Nanomagnetism Triggering Carriers Double‐Resistance Conduction and Excellent Flexible Thermoelectrics

Nanomagnetism may enable electrical conductivity and Seebeck coefficient to be decoupled and can potentially lead to remarkable enhancements in thermoelectric (TE) performance, however, their physical mechanisms have not been explored. Herein, it is shown that the nanomagnetism from Fe and Fe3O4 nanoparticles embedded in Bi0.5Sb1.5Te3/epoxy flexible films can lead to the carriers splitting into spin-up and spin-down conductive branches with different resistances and mobilities due to the exchange interaction between the spin of carriers and the nanomagnetism.

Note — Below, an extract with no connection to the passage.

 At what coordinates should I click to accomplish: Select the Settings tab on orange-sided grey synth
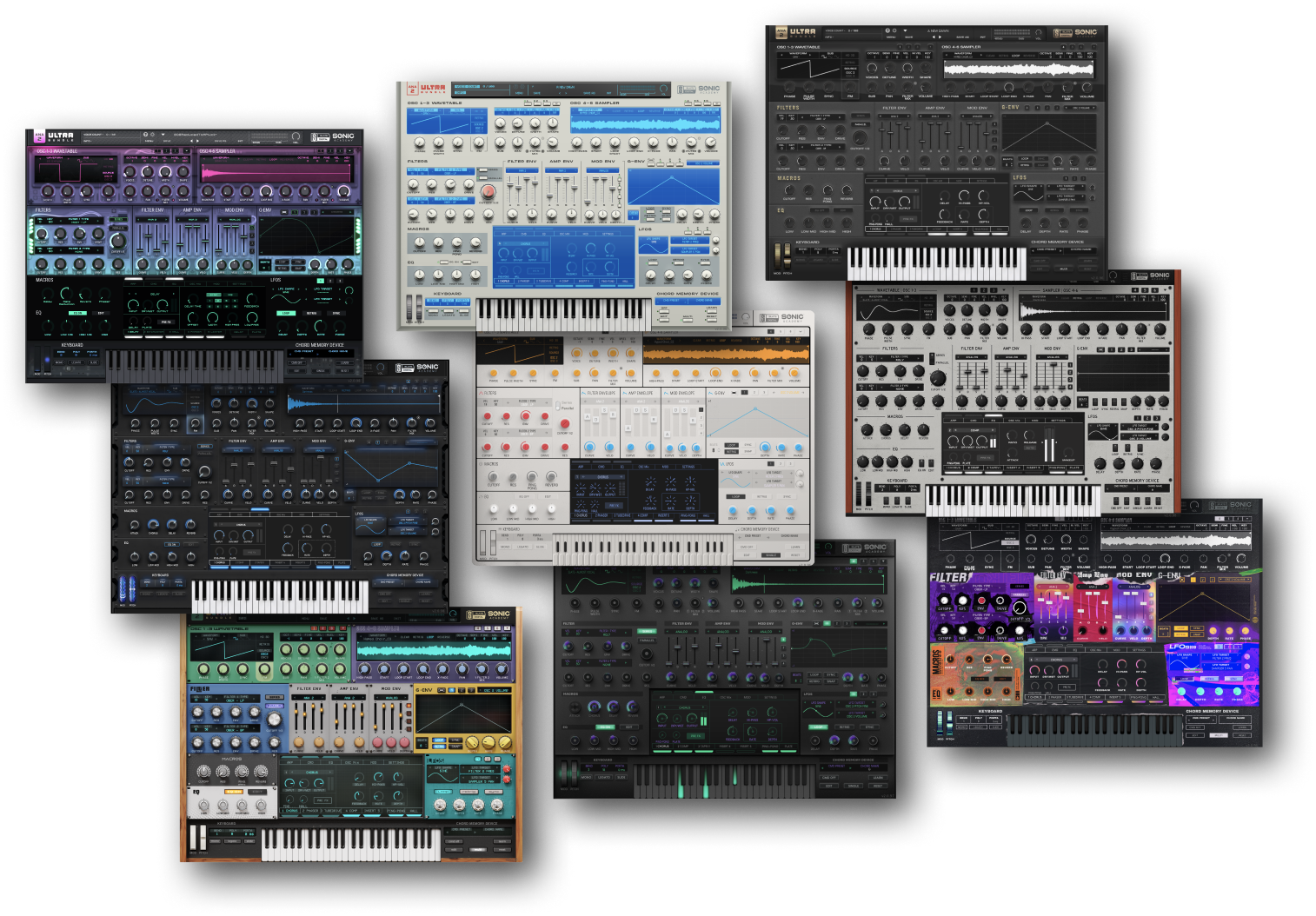coord(1058,421)
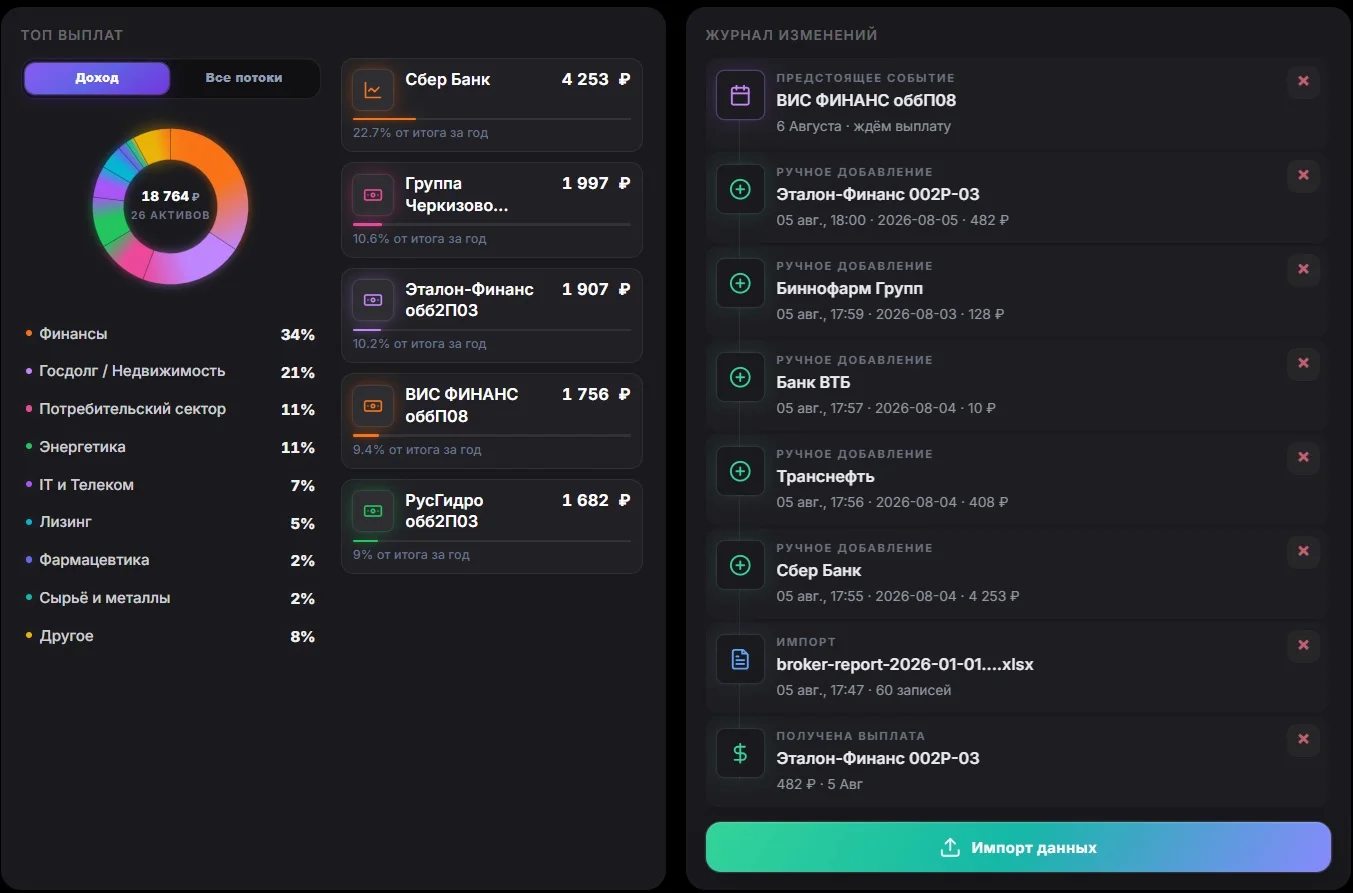Click the Сбер Банк share progress bar

(x=492, y=119)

The double-resistance conduction of carriers may well explain the decoupling of electrical conductivity and Seebeck coefficient and their simultaneous enhancements in the thermo-electro-magnetic flexible films. It is further shown that the maximum dimensionless figure of merit of the thermo-electro-magnetic flexible films reaches between 1.2 and 1.4 at room temperature, and their five-level cascaded device based on the films achieves a temperature drop of 3.1 K through in-plane heat dissipation, making a new record for printing flexible TE films and devices. The double-resistance conduction of carriers also reveals a deep physical mechanism for magneto-enhanced TE performance of bulk thermoelectrics.